Many empaths use creative activities like drawing, music, or writing to express their emotions. It gives them a way to communicate their complex feelings without having to find the words. Encourage your partner to pursue their creative interests and provide them with the space to express themselves in whatever way they feel comfortable.

17. Practice active listening

Listening to your partner is essential in any relationship, but it’s especially important when communicating with an empath. Active listening takes things to the next level by showing that you really understand what the other person is saying.

If you’re not sure how to practice active listening, here are a few tips:

  • Repeat what your partner said (in different words) to show that you understand.
  • Ask questions whenever you don’t understand or need clarification.
  • Don’t interrupt while your partner speaks, and avoid judgments or assumptions.
  • Focus your attention on your partner and try to put aside any distractions.

18. Their intuition is a superpower

Empaths are highly intuitive and can often sense things that other people miss. You can learn a lot from your partner’s intuition, so listen carefully to what they say, even if it doesn’t make sense initially.

19. Have fun and make them laugh

Laughter is the best medicine, and it’s especially powerful for empaths. When life gets tough, try to lighten the mood with fun and laughter. It’ll make your partner feel more relaxed and help ease their stress.

20. Recognize when they are hurting

Empaths tend to absorb the emotions of those around them, so they often carry around a lot of pain that isn’t their own. This can be exhausting and overwhelming, especially if they don’t know how to deal with it.

If your partner is struggling, try to be understanding and supportive. They may not want to talk about what’s happening, but just knowing that you’re there for them can make a world of difference.

21. Encourage self-care

Self-care can be hard for empaths, who often put the needs of others ahead of their own. If you notice your partner isn’t taking care of themselves, gently encourage them to make changes. Eating healthy food, getting enough sleep, and spending time in nature are great ways to nurture their mind, body, and soul.

22. Stay positive

Being with an empath can be a roller coaster ride of emotions, but staying positive through tough times is key. Think of all the beautiful things about your partner and focus on all the good times you’ve shared. Empaths are full of love and compassion, so cherish your time together and don’t take it for granted.

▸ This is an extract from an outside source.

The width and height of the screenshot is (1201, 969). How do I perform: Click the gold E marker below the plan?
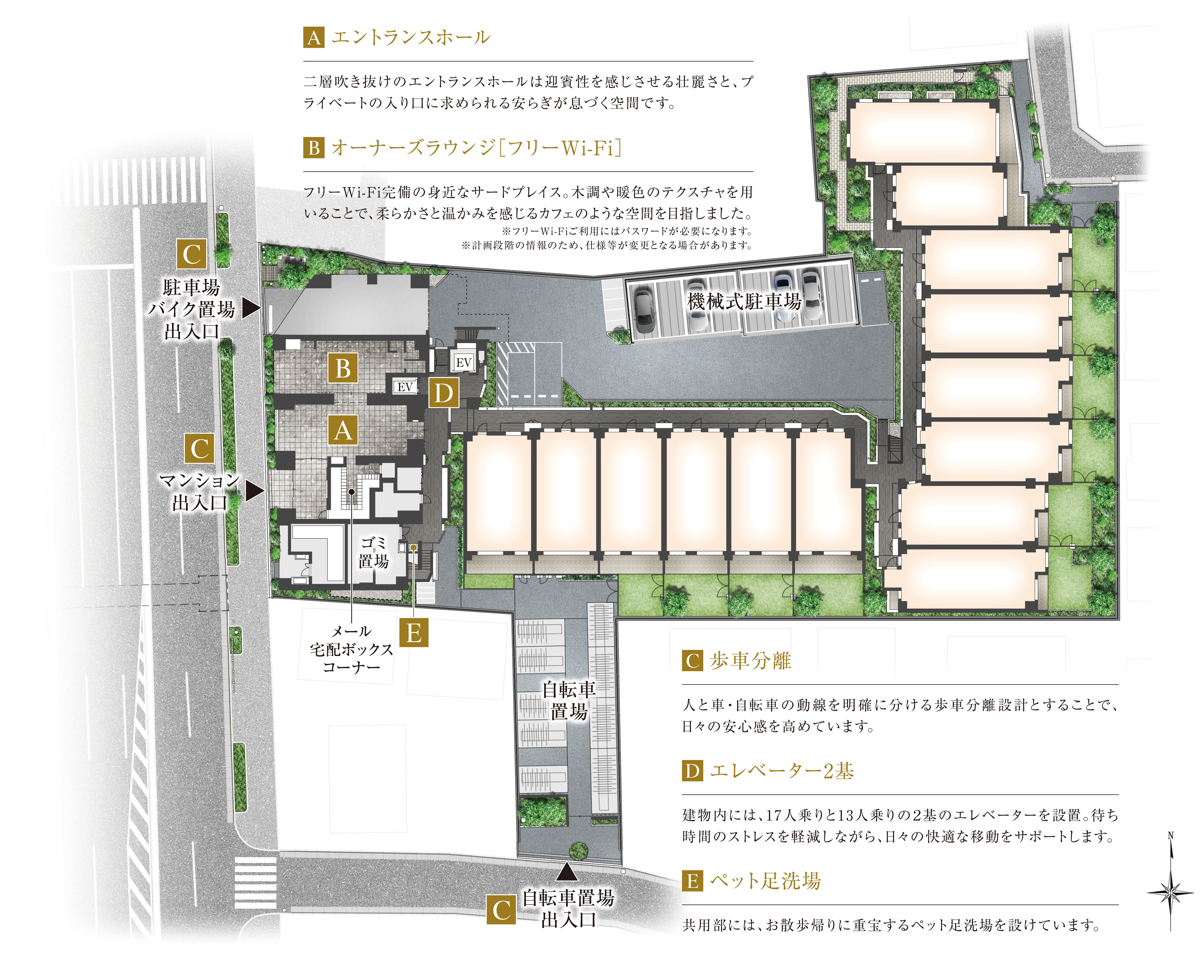click(x=414, y=633)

23. Encourage them to seek help if required

If your empath partner struggles to cope with their intense emotions, encourage them to talk to a therapist or counselor. Therapy is a big step for many people, but it can be incredibly helpful. A therapist can help your partner set boundaries, understand their personality, and deal with their emotions in a healthy way.

FAQs

What is the best partner for an empath?

There is no definitive answer to this question, as each empath is unique and has different preferences and needs. However, empaths will generally match well with other sensitive people, introverts, and those who enjoy a quiet environment.

It is also important for empaths to find a supportive and understanding partner, as their highly emotional nature can sometimes be overwhelming.

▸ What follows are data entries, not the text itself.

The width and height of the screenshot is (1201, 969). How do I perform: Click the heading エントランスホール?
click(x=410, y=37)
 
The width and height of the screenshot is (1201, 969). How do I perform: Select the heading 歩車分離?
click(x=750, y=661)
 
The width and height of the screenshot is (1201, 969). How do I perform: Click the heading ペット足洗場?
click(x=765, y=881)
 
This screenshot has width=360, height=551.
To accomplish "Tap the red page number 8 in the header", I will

What are the worst qualities of an empath?

Empaths are sensitive, emotional, and easily overwhelmed, which can cause stress and conflict in relationships. They often have difficulty maintaining and respecting emotional boundaries and may need a lot of alone time, which can be difficult for their partner to understand.

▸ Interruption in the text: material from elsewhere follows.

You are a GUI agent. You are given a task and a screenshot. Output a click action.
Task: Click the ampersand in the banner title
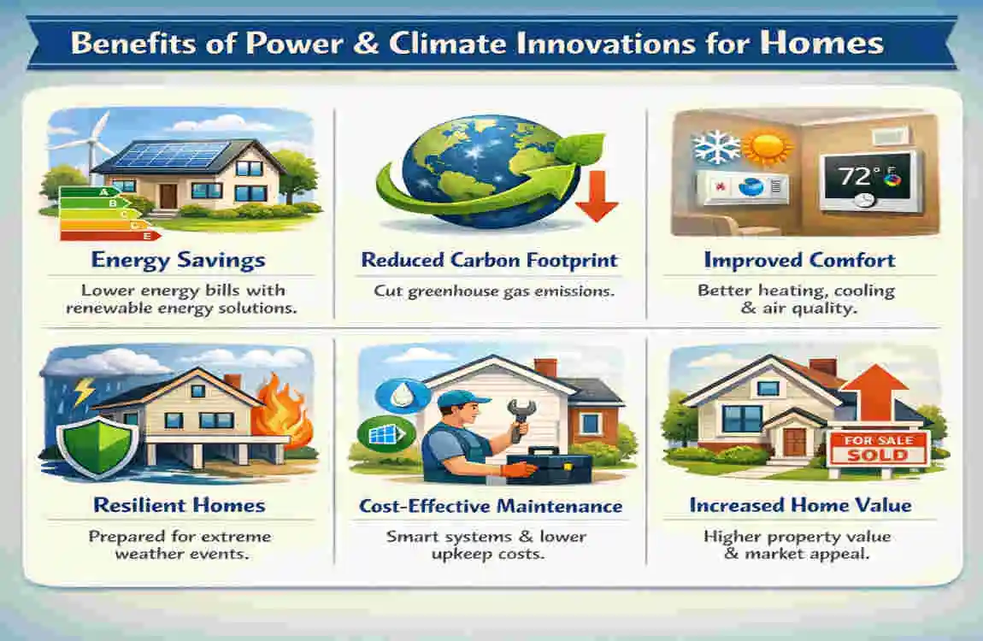[x=366, y=44]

Empaths also tend to be people-pleasers, which can lead them into relationships and situations that are unhealthy. Empaths need to learn how to take care of themselves, or they may be taken advantage of.

How does an empath know they are in love?

Empaths fall in love quickly and deeply, and they need to be careful not to get swept up in the intensity of their emotions. However, they will usually know they are in love when they feel a deep connection with someone and feel compelled to nurture and take care of them. Empaths also tend to be highly intuitive and will often just “know” when they have found the right person.